Une adaptation d’Erri De Luca par Didier Tronchet et Christian Durieux au dessin (qui a fait l’excellent Spirou Pacific Palace), Le Jour avant le bonheur est une démonstration douce, légèrement amère de la difficulté à tomber amoureux, tout en trouvant sa voie. Un jeune garçon dans une cour à Naples, une jeune fille à sa fenêtre, seuls des regards auraient pu être échangés. Ce ne sera pas le cas. On est complètement accroché au récit dans une ambiance à la fois tumultueuse et secrète. Un dessin qui emballe aussi le texte en douceur, en nuances et un vieux conseiller qui a tout d’un dieu de l’Olympe, mentor et conseiller.

Une arrière-cour à Naples, un quartier après la guerre. Les gamins jouent au foot, le soleil se faufile par réverbération. Le ballon tombe sur un balcon. Un jeune garçon, Erri, va le chercher à condition de jouer avec le autres. Une ascension difficile et le regard vert d’une jeune fille à sa fenêtre au troisième étage. Les locataires sont divers, professeur, une dame et ses chiens, une belle veuve en noir, un comptable qui n’a pas de chance et le concierge Gaetano dans sa loge. Personne ne connait vraiment le jeune fille du troisième. Erri est orphelin, laissé là par sa mère adoptive et vit seul dans un réduit. Gaetano se raconte, sa tristesse à l’orphelinat. Erri adore l’école, Gaetano le nourrit, s’occupe de lui. Erri voit partout la jeune fille et joue très mal à la scopa, un jeu de cartes napolitain. Elli ne pense qu’à sa muse. Un jour en allant chercher le ballon il découvre dans le sous-sol une cache avec un lit et des livres. Il y va y revenir souvent et lire. La veuve vient souvent demander des service à Gaetano qui raconte à Elli à qui a servi la cachette pendant la guerre.

[Travail demandé]
1. D'après le texte sur Le Jour avant le bonheur, à quel étage se trouve la fenêtre de la jeune fille ?
2. Indiquez si chacune des affirmations suivantes concorde avec le texte sur Le Jour avant le bonheur, en citant les mots qui tranchent. (a) L'histoire se déroule dans une arrière-cour à Naples. (b) Erri vit avec sa mère adoptive. (c) Erri joue très bien à la scopa.
Les enregistrements ne jouent aucun rôle ici.

[Enregistrements fournis]
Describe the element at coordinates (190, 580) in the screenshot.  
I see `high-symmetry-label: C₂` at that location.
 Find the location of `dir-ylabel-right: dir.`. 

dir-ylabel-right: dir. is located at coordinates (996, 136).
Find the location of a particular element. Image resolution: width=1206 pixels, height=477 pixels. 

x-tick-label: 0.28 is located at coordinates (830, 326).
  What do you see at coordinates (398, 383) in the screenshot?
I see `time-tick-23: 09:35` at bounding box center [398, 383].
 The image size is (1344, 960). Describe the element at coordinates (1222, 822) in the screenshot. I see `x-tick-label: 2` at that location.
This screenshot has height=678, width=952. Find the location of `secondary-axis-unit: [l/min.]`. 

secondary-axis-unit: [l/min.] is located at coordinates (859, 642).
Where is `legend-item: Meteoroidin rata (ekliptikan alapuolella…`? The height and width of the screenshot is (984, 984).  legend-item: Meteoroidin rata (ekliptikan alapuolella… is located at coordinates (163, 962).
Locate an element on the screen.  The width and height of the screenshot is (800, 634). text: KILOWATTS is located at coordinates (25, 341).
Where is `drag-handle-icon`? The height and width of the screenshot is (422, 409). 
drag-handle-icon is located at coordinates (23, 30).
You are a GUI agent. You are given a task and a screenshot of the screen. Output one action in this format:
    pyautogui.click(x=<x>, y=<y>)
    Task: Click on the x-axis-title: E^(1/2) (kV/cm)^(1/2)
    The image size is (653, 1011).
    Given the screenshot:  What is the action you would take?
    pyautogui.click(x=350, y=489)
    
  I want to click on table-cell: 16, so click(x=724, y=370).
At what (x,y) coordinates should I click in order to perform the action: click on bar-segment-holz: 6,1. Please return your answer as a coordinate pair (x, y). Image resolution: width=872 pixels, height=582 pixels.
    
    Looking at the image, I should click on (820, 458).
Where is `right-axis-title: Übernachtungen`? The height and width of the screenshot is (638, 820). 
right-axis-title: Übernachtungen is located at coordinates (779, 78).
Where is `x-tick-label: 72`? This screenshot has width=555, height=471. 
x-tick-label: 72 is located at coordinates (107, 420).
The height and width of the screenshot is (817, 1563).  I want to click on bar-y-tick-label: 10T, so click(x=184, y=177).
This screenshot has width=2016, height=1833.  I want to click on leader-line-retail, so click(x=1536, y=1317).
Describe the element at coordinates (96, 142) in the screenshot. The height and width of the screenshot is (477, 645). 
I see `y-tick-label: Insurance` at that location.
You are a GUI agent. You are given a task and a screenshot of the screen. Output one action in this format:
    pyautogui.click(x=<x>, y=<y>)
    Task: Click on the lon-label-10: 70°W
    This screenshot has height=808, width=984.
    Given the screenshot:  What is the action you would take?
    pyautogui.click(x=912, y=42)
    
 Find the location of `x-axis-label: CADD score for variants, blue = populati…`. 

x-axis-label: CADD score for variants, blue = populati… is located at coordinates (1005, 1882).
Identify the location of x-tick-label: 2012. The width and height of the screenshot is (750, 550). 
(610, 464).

[Réponses par tâche]
1. Elle se trouve au troisième étage.

2.
(a) Oui : « Une arrière-cour à Naples, un quartier après la guerre. »
(b) Non : « Erri est orphelin, laissé là par sa mère adoptive et vit seul dans un réduit. »
(c) Non : « Erri voit partout la jeune fille et joue très mal à la scopa »